For my little Windows 3.11 PaaS system I fell on a dead track with VirtualBox. So I’ve been researching another way to virtualize Windows 3.11 and I found qemu. Below is my little take at emulating Windows 3.11.

Installing qemu-kvm

Installing is pretty easy, just grab all needed packages. I am using the package ‘virt-manager’ as a GUI frontend.

sudo apt-get install qemu qemu-kvm libvirt-bin bridge-utils virt-manager

Next up is to add your current user to the correct groups. This ensures that your virtual machines can be run with your current user.

sudo adduser `id -un` libvirtd
sudo adduser `id -un` kvm

Now to check if everything is ok run virsh. This should return an empty list of virtual machines.

virsh -c qemu:///system list

If you get following error, then you need to change the permissions of your ‘libvirt-sock’ file.

error: failed to connect to the hypervisor
error: Failed to connect socket to '/var/run/libvirt/libvirt-sock': Permission denied
sudo chown legacy:libvirtd /var/run/libvirt/libvirt-sock

Next up is create a virtual machine. For this part I will be using Windows 3.11. However you could use any operating system.
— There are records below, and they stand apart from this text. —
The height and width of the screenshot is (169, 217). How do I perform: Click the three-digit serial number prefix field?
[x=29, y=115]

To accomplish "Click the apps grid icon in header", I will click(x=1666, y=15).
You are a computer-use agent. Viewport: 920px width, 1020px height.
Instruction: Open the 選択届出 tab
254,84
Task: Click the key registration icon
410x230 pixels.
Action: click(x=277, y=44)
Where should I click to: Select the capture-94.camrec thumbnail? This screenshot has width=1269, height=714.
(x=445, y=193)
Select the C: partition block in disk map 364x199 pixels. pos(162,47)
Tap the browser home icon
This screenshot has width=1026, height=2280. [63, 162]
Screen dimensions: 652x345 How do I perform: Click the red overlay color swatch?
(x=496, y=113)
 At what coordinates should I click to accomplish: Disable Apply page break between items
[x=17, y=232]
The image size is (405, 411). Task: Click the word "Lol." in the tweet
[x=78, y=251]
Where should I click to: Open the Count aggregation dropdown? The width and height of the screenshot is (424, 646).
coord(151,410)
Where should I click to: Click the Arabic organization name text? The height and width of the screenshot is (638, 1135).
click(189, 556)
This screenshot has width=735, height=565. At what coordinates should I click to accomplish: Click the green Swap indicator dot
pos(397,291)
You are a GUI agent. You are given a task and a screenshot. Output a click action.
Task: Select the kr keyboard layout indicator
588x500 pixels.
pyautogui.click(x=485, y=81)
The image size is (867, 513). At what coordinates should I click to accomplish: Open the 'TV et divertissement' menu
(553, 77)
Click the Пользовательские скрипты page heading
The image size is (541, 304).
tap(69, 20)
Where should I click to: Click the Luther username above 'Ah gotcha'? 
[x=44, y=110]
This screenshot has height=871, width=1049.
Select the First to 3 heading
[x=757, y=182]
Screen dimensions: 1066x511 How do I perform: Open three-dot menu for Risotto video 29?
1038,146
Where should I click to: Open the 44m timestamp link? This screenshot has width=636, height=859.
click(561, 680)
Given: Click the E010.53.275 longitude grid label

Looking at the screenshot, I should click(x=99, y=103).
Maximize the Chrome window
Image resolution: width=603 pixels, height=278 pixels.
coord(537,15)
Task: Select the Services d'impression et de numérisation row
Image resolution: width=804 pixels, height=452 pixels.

Before we can start creating the virtual machine, I like to create my virtual disks myself. In my template I am using a C:\ drive of 100MB for the system and a data disk of 200MB.

qemu-img create -f qcow2 ~/qemu/template/boot.img 100M
qemu-img create -f qcow2 ~/qemu/template/data.img 200M

Next up, go to your menu and select the ‘Virtual Machine Manager’. This piece of software is a GUI frontend.

In this frontend GUI press the upper left icon to start the wizard to create a new virtual machine.

Give the virtual machine a name, in my case: TEMPLATE. And select ‘Local install media’.

Both types I’ll leave as ‘Generic’. Also select the install image. My windows 3.11 source is an ISO file.

Select the amount of memory and CPU. In the virtual machine manager there is a little bug that won’t allow you to assign less than 50MB. But this shouldn’t be a problem, we’ll fix this later. As for CPU, use one.

Press the ‘Select managed…’ option here and navigate to the disks you’ve made with the ‘qemu-img’ command. The type will be wrong (raw) but we will fix this later too.

Last step of the wizard. Here by default the hypervisor will be ‘kvm’. My recent findings have found this to cause some stability issues with Windows 3.11. Select qemu instead. As architecture select i686. This is your default 32-bit architecture.

So that’s it. Create the image and let’s continue. Once your virtual machine is created select the blue ‘i’ button to edit the machine a little bit further.

Press the ‘Memory’ tab and assign 32MB. 32 should be enough for Windows 3.11.

Next go to ‘Boot options’ and activate floppy and hard drive. The floppy should go first before we boot from hard drive.

Once this is done, fix your disk one. Select ‘qcow2’ as type and make sure the disk bus is ‘IDE’.

After this assign the second hard drive. Press the ‘Add hardware button’ below and select ‘Storage’. From this menu assign the existing image as disk two.

Last step is the floppy drive. Add a new storage drive and select floppy from the dropdown list and press Finish.

That’s it now your virtual machine is configured to run.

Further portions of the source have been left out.